== Segment start ==

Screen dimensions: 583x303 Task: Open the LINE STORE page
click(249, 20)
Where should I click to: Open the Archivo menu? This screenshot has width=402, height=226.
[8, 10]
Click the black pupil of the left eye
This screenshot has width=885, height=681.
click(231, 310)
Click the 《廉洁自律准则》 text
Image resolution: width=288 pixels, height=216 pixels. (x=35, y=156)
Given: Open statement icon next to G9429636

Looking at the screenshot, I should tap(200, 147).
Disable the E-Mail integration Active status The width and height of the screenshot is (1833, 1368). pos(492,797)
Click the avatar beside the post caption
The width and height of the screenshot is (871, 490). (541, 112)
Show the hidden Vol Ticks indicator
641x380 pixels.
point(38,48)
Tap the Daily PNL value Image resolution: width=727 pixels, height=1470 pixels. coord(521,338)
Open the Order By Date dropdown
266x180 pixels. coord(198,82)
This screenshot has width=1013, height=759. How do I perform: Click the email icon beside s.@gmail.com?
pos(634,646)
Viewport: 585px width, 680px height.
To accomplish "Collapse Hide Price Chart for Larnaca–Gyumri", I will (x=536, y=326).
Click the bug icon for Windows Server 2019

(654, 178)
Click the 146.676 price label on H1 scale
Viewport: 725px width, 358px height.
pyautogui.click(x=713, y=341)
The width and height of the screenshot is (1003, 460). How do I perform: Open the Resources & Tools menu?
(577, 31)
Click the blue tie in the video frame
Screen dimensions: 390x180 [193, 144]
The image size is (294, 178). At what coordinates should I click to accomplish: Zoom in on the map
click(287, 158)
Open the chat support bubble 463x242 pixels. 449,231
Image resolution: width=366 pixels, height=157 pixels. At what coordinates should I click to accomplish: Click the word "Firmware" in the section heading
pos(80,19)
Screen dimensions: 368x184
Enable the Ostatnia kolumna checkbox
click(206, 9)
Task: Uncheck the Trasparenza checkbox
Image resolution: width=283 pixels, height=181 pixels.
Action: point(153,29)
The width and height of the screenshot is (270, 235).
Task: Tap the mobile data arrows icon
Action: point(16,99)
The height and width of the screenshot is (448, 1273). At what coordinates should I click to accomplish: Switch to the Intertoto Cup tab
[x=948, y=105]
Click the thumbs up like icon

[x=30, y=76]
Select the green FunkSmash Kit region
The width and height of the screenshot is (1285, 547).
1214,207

== Segment end ==

# WHAT IS EXPECTED
After reading the listing, write out every line of it exactly.

# TASK SOLUTION
Screen dimensions: 583x303 Task: Open the LINE STORE page
click(249, 20)
Where should I click to: Open the Archivo menu? This screenshot has width=402, height=226.
[8, 10]
Click the black pupil of the left eye
This screenshot has width=885, height=681.
click(231, 310)
Click the 《廉洁自律准则》 text
Image resolution: width=288 pixels, height=216 pixels. (x=35, y=156)
Given: Open statement icon next to G9429636

Looking at the screenshot, I should tap(200, 147).
Disable the E-Mail integration Active status The width and height of the screenshot is (1833, 1368). pos(492,797)
Click the avatar beside the post caption
The width and height of the screenshot is (871, 490). (541, 112)
Show the hidden Vol Ticks indicator
641x380 pixels.
point(38,48)
Tap the Daily PNL value Image resolution: width=727 pixels, height=1470 pixels. coord(521,338)
Open the Order By Date dropdown
266x180 pixels. coord(198,82)
This screenshot has width=1013, height=759. How do I perform: Click the email icon beside s.@gmail.com?
pos(634,646)
Viewport: 585px width, 680px height.
To accomplish "Collapse Hide Price Chart for Larnaca–Gyumri", I will (x=536, y=326).
Click the bug icon for Windows Server 2019

(654, 178)
Click the 146.676 price label on H1 scale
Viewport: 725px width, 358px height.
pyautogui.click(x=713, y=341)
The width and height of the screenshot is (1003, 460). How do I perform: Open the Resources & Tools menu?
(577, 31)
Click the blue tie in the video frame
Screen dimensions: 390x180 [193, 144]
The image size is (294, 178). At what coordinates should I click to accomplish: Zoom in on the map
click(287, 158)
Open the chat support bubble 463x242 pixels. 449,231
Image resolution: width=366 pixels, height=157 pixels. At what coordinates should I click to accomplish: Click the word "Firmware" in the section heading
pos(80,19)
Screen dimensions: 368x184
Enable the Ostatnia kolumna checkbox
click(206, 9)
Task: Uncheck the Trasparenza checkbox
Image resolution: width=283 pixels, height=181 pixels.
Action: point(153,29)
The width and height of the screenshot is (270, 235).
Task: Tap the mobile data arrows icon
Action: point(16,99)
The height and width of the screenshot is (448, 1273). At what coordinates should I click to accomplish: Switch to the Intertoto Cup tab
[x=948, y=105]
Click the thumbs up like icon

[x=30, y=76]
Select the green FunkSmash Kit region
The width and height of the screenshot is (1285, 547).
1214,207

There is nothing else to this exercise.